La diferencia esencial entre el líder militar y el déspota radica en para qué ejercen el poder.

    • El líder militar ejerce el poder para proteger, organizar y preservar a su gente.
    • El déspota ejerce el poder para dominar, controlar y preservarse a sí mismo.

Mientras el líder convoca al grupo a un objetivo común, el déspota obliga al grupo a sostener su propia figura. Uno crea institucionalidad; el otro la destruye.

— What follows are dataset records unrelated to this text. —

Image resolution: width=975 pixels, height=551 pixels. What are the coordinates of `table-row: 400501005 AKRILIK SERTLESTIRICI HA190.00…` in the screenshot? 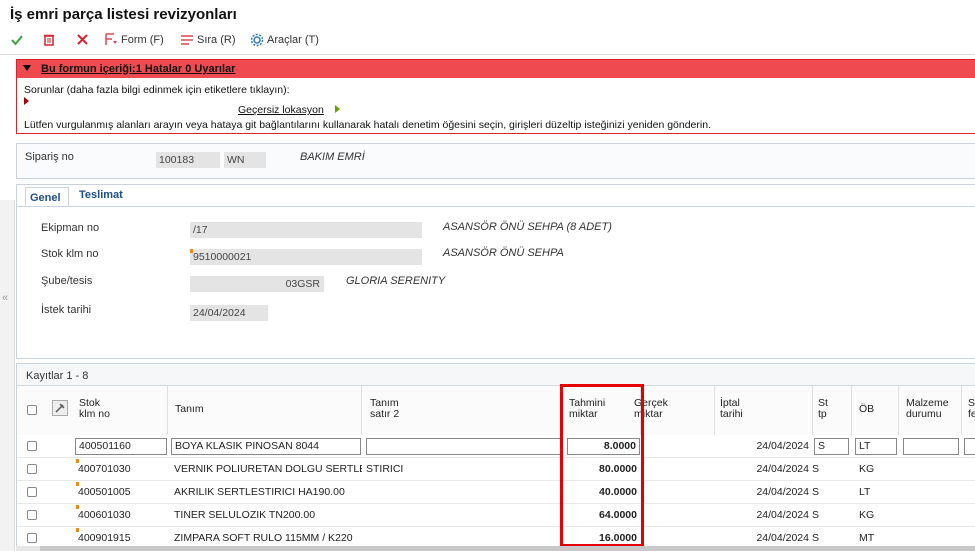 It's located at (496, 492).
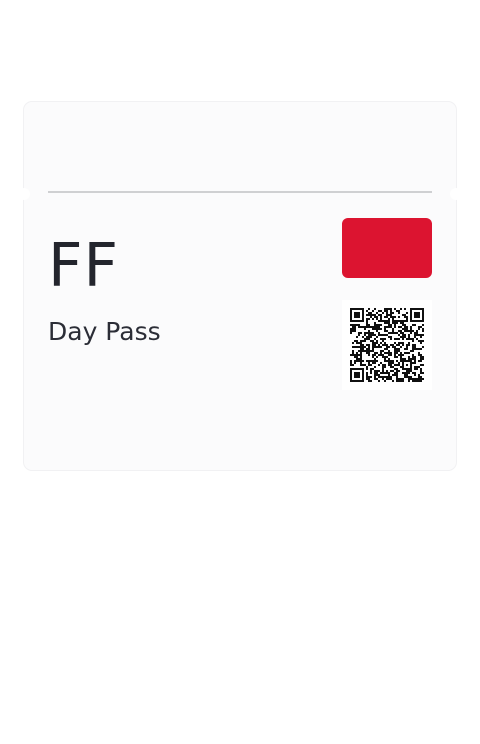  I want to click on qr-code, so click(387, 345).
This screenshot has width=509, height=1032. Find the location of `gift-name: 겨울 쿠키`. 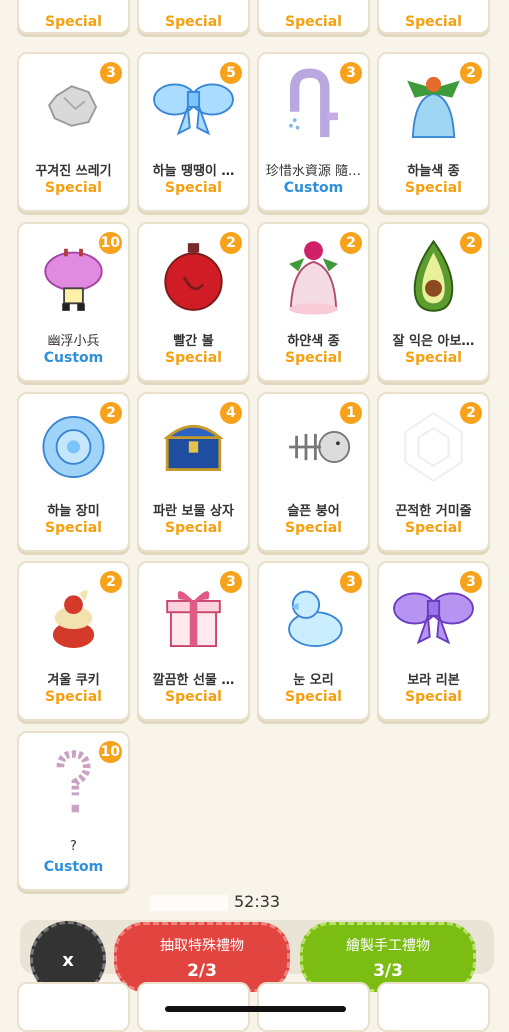

gift-name: 겨울 쿠키 is located at coordinates (74, 680).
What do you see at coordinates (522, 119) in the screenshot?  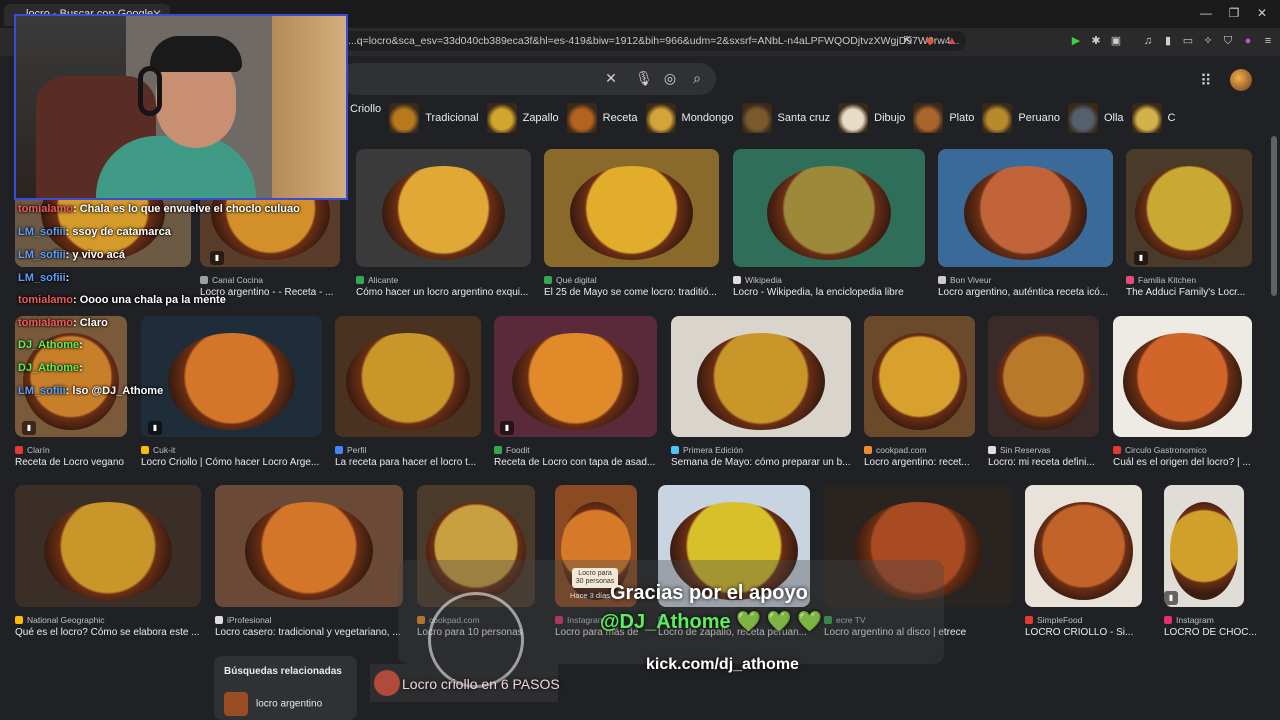 I see `filter-chip: Zapallo` at bounding box center [522, 119].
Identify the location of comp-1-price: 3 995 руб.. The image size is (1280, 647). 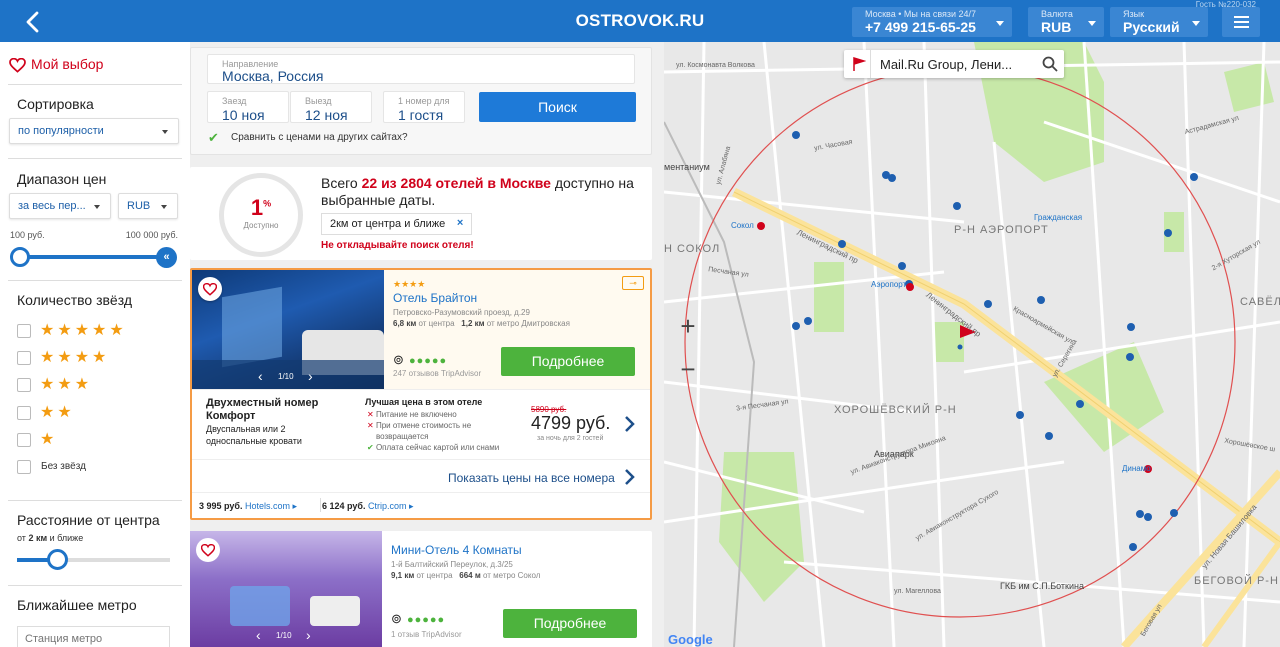
(221, 506).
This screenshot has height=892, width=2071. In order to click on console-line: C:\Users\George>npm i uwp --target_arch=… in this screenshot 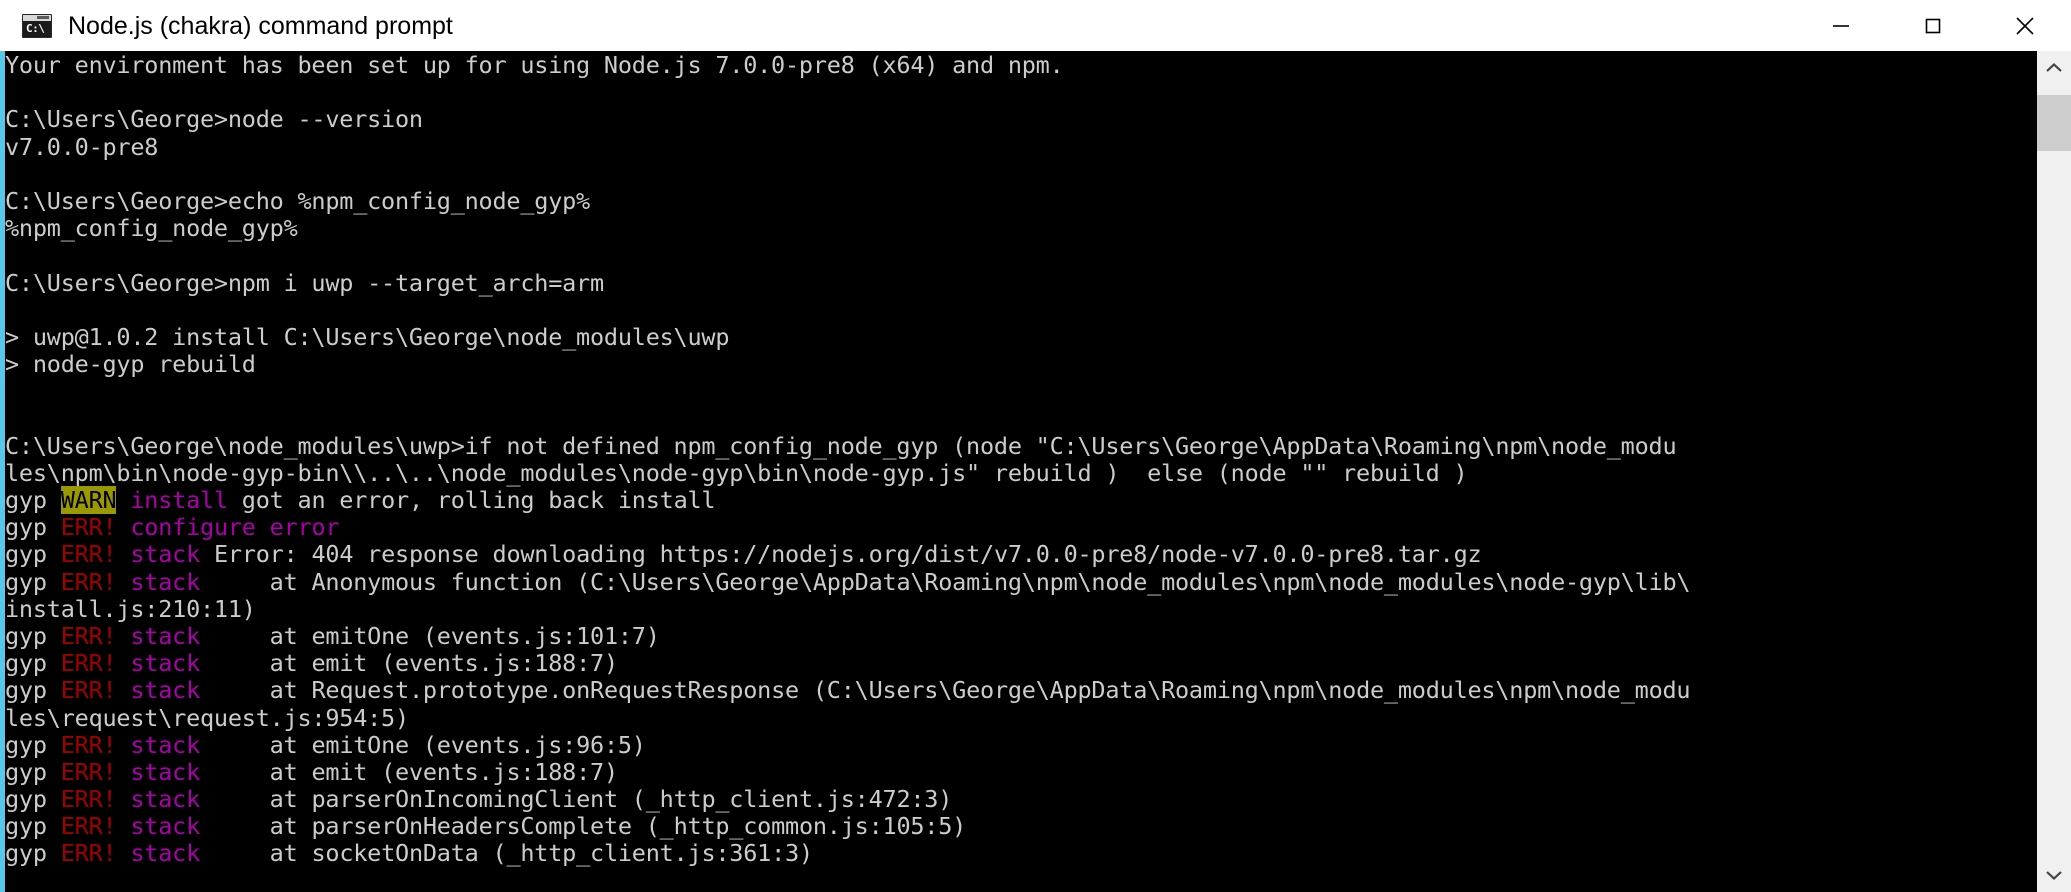, I will do `click(1021, 282)`.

Incluso Carl von Clausewitz[5], a pesar de su visión rigurosa sobre el mando, advertía que la conducción no puede ser mera fuerza bruta: la guerra es el reino de la fricción, y solo el liderazgo que inspira confianza es capaz de superarla.

El tiempo como juez implacable

La historia demuestra que los líderes militares son recordados, mientras que los tiranos son apenas anotados como advertencias en los márgenes de los libros.

Los primeros quedan inscritos en la memoria colectiva por su capacidad de orientar a seres humanos en entornos extremos; los segundos quedan congelados en el tiempo como ejemplos de abuso, arrogancia o crueldad.

La diferencia es tan marcada que incluso la cultura popular la reconoce: allí donde aparece un jefe autoritario sostenido por gritos o amenazas, sabemos que su caída es cuestión de tiempo. Allí donde aparece un líder firme, justo y respetado, entendemos que el grupo tiene futuro.

Conclusión

Aunque el cargo pueda ser el mismo, la forma de ejercerlo separa al líder del tirano. El líder militar representa la autoridad legitimada, ética y eficaz; el déspota simboliza la autoridad vacía, sostenida por el miedo. Esta distinción no es meramente teórica: define el éxito o el fracaso de organizaciones enteras.

  En un mundo donde los desafíos demandan equipos cohesionados y resilientes, comprender esta diferencia es esencial. El liderazgo militar auténtico no solo guía en la guerra: también enseña a conducir en la vida.

 

* Licenciado en Seguridad. Especialista en Análisis de Inteligencia y Maestrando en Inteligencia Estratégica Nacional, con experiencia en estrategia, geopolítica, tasalopolítica, producción de información, así como en Seguridad y Protección de Infraestructuras Críticas.

 

Referencias

[1] Weber, Max. Economía y sociedad. México D. F., México: Fondo de Cultura Económica, 1978.

[2] Sun Tzu. El arte de la guerra (Trad. S. J. Wa). Madrid, España: Alianza Editorial, 2003 (Obra original publicada ca. siglo V a. C.).

[3] Morgenthau, Hans. J. Política entre las naciones: la lucha por el poder y la paz. Nueva York, NY: McGraw-Hill, 1985.

[4] Galbraith, John K. Anatomía del poder. Buenos Aires, Argentina: Emecé, 1983.

[5] Clausewitz, Carl von. De la guerra. Buenos Aires, Argentina: Solar, 1984 (Obra original publicada en 1832).